Looking to take haircare inspiration from the signature style — or reach for the razor and go full Tommy Shelby? Here’s how…

To quote Tommy Shelby: “Get yourself a decent haircut, man”. And you’d better listen to the Peaky Blinder, because there’s no excuse these days. We could have let you off the hook while barbershops across the country were still closed — but now you’ve got ample opportunity to adopt this underrated undercut. And we’ve asked Ruffians expert barber Craig Meggs just how to achieve the look.

Over the past decade, Cillian Murphy has become a men’s haircare icon thanks to his striking, signature Tommy Shelby style. He may not be a fan of the cut himself — criticising it as being overly severe and a throwback to when a close crop prevented lice in the 1930s — but plenty of modern men have been inspired by his Peaky protagonist, and given their hair the vintage look. 

So what is the Peaky Blinders haircut exactly?

“It’s a very obvious contrasting fade against the length on top,” explains Ruffians’ Craig Meggs. “It’s usually worn quite slick and backwards: whether that’s using a pomade, or whether they go for a more contemporary look with a paste instead, which is more mattifying.”

But Murphy’s look, as the actor himself admits, is pretty severe. So how does the ‘undercut’ or ‘texturised crop’ barbers cut today different to the screen-accurate hairstyle sported by the Peaky Blinders?

“Back in the day, they didn’t really have the tools to do what we do now with haircuts,” says Craig, “so it was always going to be something that wasn’t very blended. They would literally razor the hair away. They didn’t have the tools to blend, or to fade hair into longer hair. It’s very rare, these days, that you’ll get a guy coming in who wants it exactly how Murphy wears it in Peaky Blinders. They’ll usually want it a bit less aggressive.”

With different fades, the Peaky Blinders haircut is for everyone

“It kind of suits every hair type because it can be altered,” explains Meggs. “So the height of the fade can be taken higher for hair that’s a bit thicker. If you’ve got fine hair, you can definitely still do it — you might just want to go a bit lower with the fade. You can still wear it higher, but you definitely wouldn’t want to use anything too slick in the hair, because it would gape.”

The Peaky Blinders haircut may be adaptable to almost all hair types; but Meggs also warns that it should only be asked for by those who are prepared to commit. “It’s a huge commitment,” he says. “Or a really low commitment, depending on your haircut!”

“It’s so popular that you’ve got people asking for it who really shouldn’t have it done,” he adds. “Because it’s going to be such high maintenance for some people — and they’re going to have to do so much at home to get that backwards look.
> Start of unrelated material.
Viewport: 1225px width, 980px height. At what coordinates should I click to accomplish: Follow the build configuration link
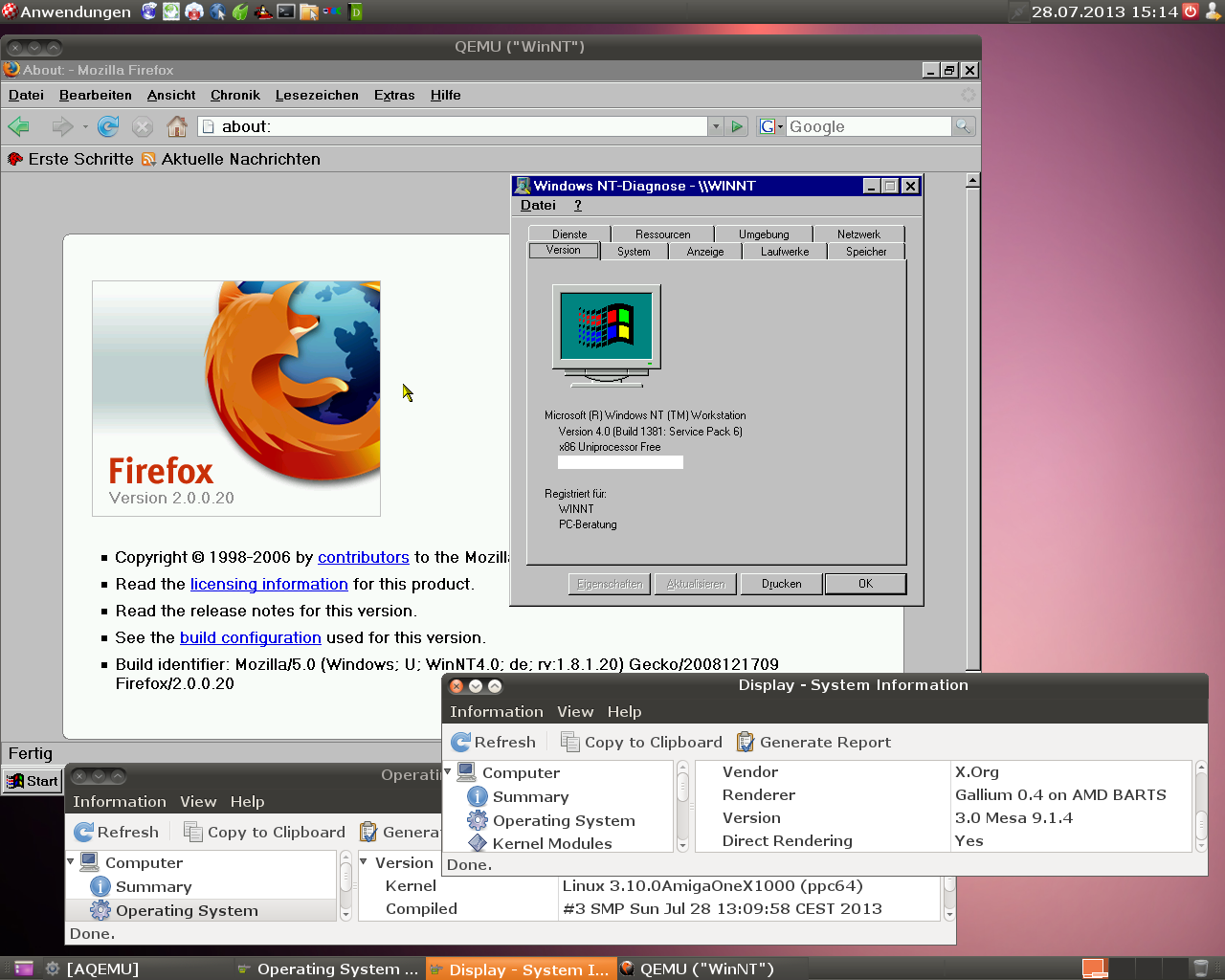point(250,637)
But they still ask for it — because it’s now such a famous look.”

How do you maintain the Peaky Blinders haircut at home?

“If you’ve got hair that’s complicated, and not versatile to styling, then it will require maintenance,” Meggs repeats. “So you’d need to use a hairdryer, and actually force the hair backwards using the pressure of the nozzle, and the heat, and the power from the hairdryer to get it in the direction of a backwards motion.”
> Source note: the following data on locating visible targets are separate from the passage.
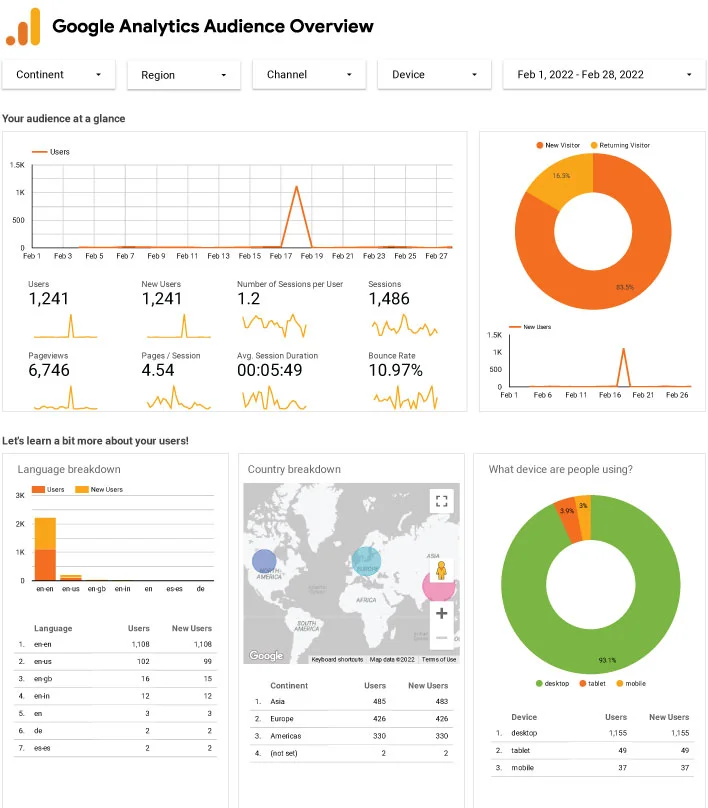The width and height of the screenshot is (708, 808).
Task: Click the Google Analytics logo icon
Action: (x=23, y=27)
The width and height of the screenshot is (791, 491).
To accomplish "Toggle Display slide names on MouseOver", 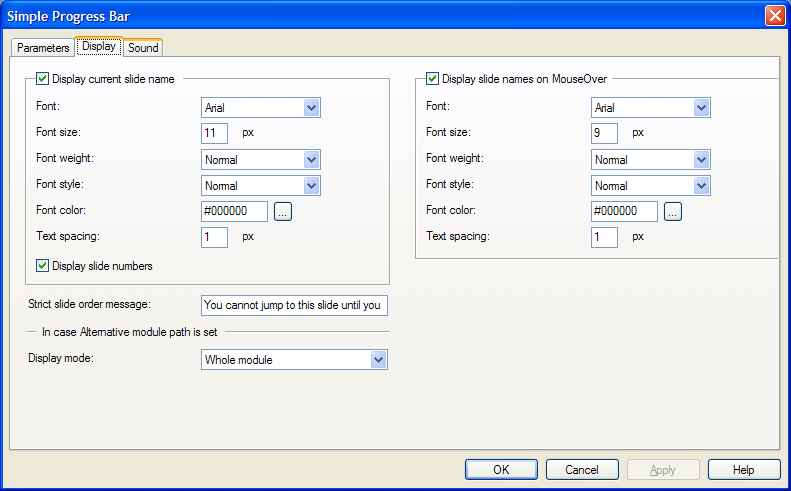I will pyautogui.click(x=433, y=78).
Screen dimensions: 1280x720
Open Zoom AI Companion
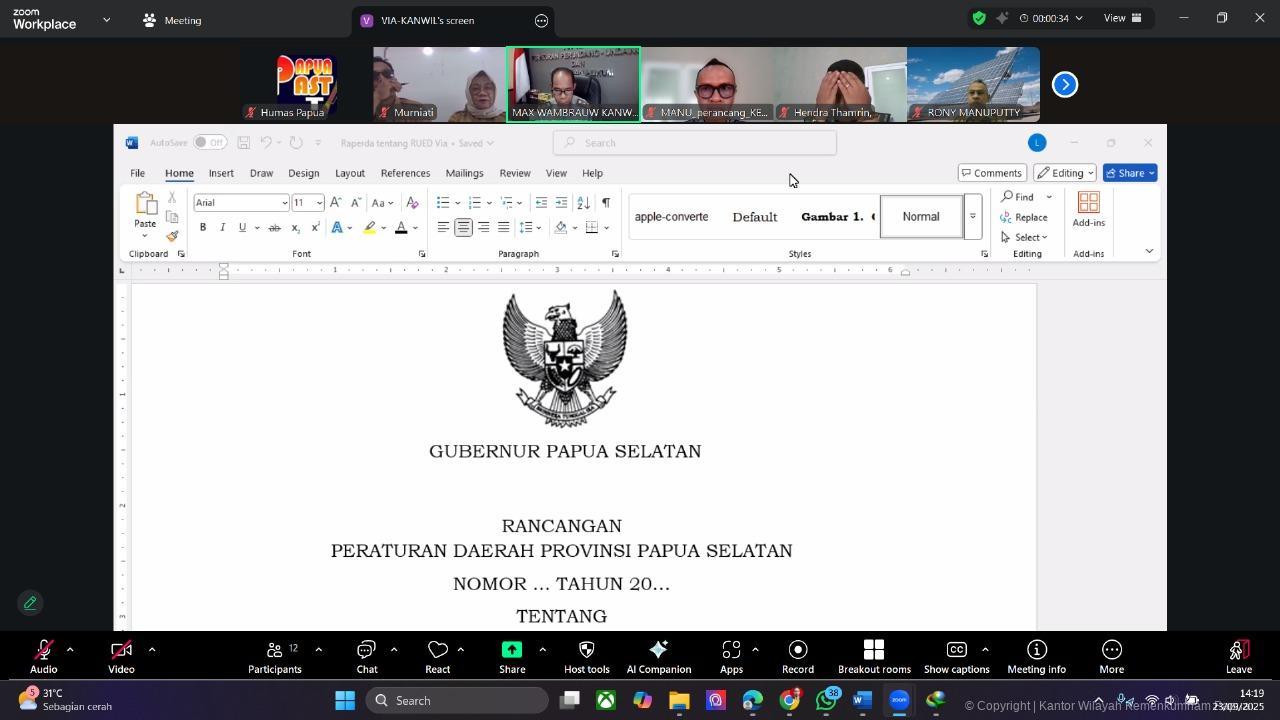point(658,657)
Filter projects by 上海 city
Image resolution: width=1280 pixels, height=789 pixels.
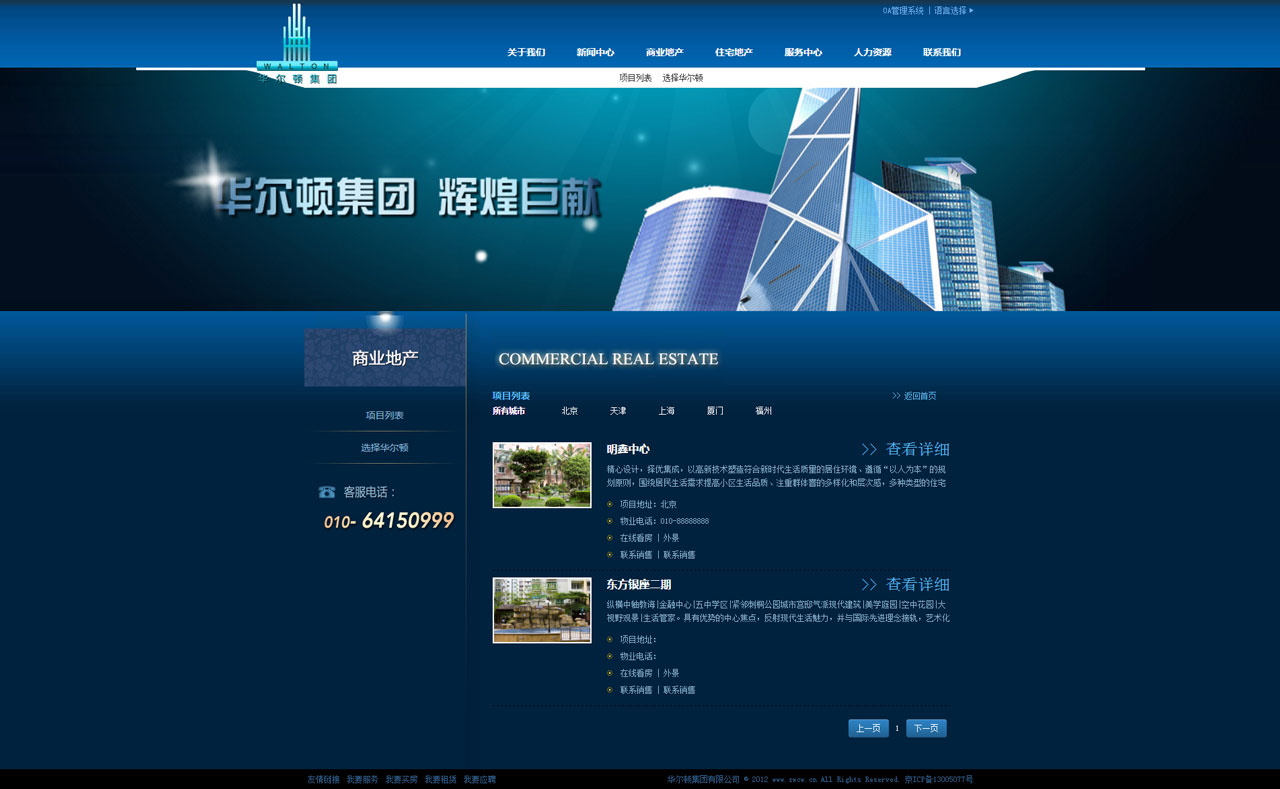(666, 411)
“Some people’s hair at the crown won’t go backwards easily,” he adds, “so it will need a lot of heaviness and weight on the front. So, again, that’s why you would need to dry it, and use a heavier product that’s going to hold it and set it in place.”
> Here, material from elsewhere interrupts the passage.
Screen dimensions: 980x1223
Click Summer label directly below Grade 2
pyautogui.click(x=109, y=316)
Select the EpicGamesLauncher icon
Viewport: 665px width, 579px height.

And what products are the best options to maintain the Peaky Blinders haircut? “For hair that needs a bit more attention with product, and a bit more maintenance, we’d suggest the Styling Paste and Matt Clay combo, for power and matt control. Other easier hair types could just need a product as mild as the Hair Cream.”

How often should your hair be cut to maintain the Peaky Blinders style?

“It’s a haircut that needs to be done quite frequently,” says Meggs. “Most people with the Peaky Blinders haircut should come in for that fade every week, because it is such a contrast. As it starts to grow, and soften, it becomes less aggressive. So every one to two weeks, you’ll find guys coming in for that fade — or a scalp fade, which is what the Peaky is.”

It’s a commitment; but it’s well and truly worth it. So get your three-piece suits and flat caps at the ready, gents — it’s time to return to the barbers and look the sharpest you can be.